Policing the police

Citing excesses and instances of misconduct by local law enforcement, the activist group Citizens Awareness Asheville has formed a citizen’s police-review board, a “Copwatch” program and a telephone hotline to act on community concerns.

Standing on the steps of City Hall on Nov. 14 with other members of the group, CAA spokesperson Gene Hampton said that the organizing effort has become necessary. “We are a group of community citizens who have become outraged by the escalation of police misconduct, harassment and brutality in recent years,” Hampton said. “We have no single political or religious belief; what we share is the belief that citizen participation is crucial to ensuring proper conduct by the Asheville Police Department.”

While Hampton said the group realizes that “the police chief is accountable to the city manager and the city manager to City Council in theory, there is no quality-management system in place to assure accountability to the city manager or to City Council, and more importantly, to the city of Asheville.”

The board will have five members, one each from the city’s North, South, East, West and Central law-enforcement districts.

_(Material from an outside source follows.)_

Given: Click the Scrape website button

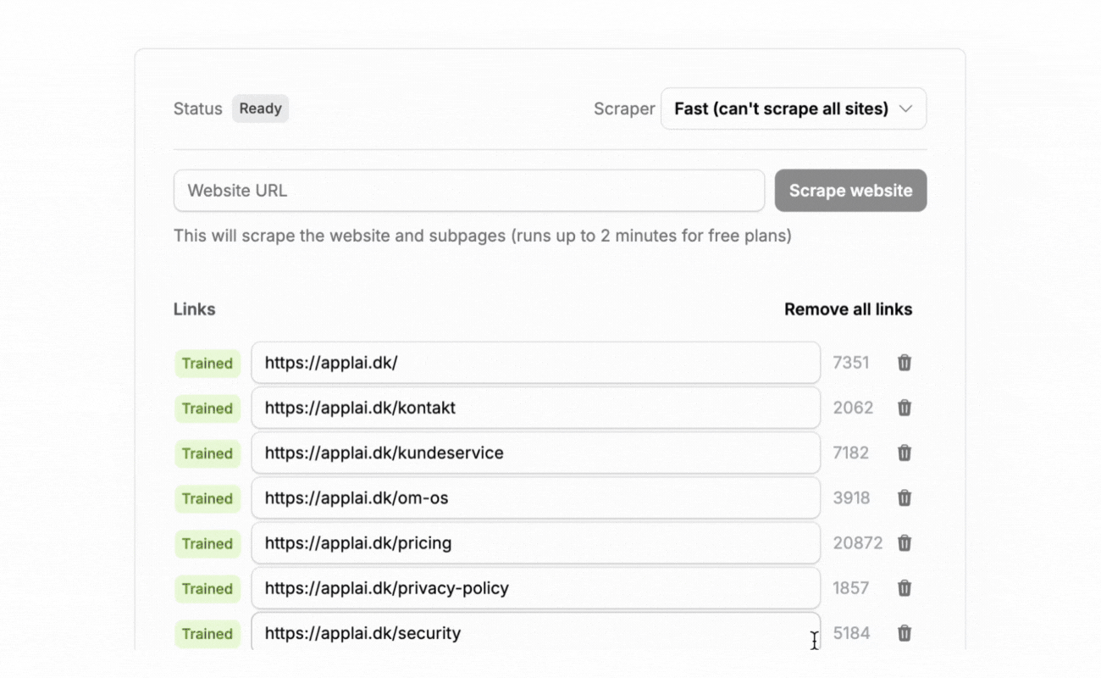Looking at the screenshot, I should [x=850, y=191].
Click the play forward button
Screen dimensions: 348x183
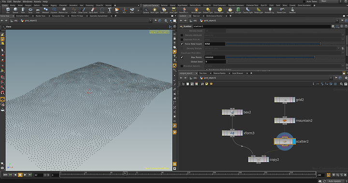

As a board separate from the city, it will not have access to personnel records. Hampton said that the board will work hand-in-hand with the newly minted Copwatch program, where trained observers record and monitor police behavior, pursuing legal action when there is evidence of misconduct.

“That will provide all the information we need to proceed with suit or other action via the attorney general of North Carolina’s office or the Justice Department,” Hampton said.

CAA has also established a hotline (398-4817) for people to report police misconduct or to add themselves to the list of program participants.

In the future, said group member Rob Close, there will also be a second number that people can call should they need immediate help. The hotline will record callers’ messages, Close noted, which a computer will convert to text messages that will be sent automatically to all of the Copwatch program’s trained volunteers.

Training for the program is pending. “We need people to go through official [Copwatch] training and we have the American Civil Liberties Union helping us in that,” Close said. “We have a lot of people signed up, but we haven’t had our first training session yet.”

Member David Williams later told Xpress that the new program “isn’t about beating up the on the cops. We want them to do their job. We need them to do their job, but you get watched in every job. There’s not a job in the world that will just let you do what you want.”

CAA organizer Adrienne Peterson took the occasion to criticize many of Asheville’s media outlets for not attending the conference.

“I think it’s telling when you invite the media to something this important and many of them don’t show up,” she said. “They’re lacking this thought process if they didn’t see that this was important enough to show up for. We’re going to do this with or without anyone else. We’re not seeking permission, but we would like some recognition.”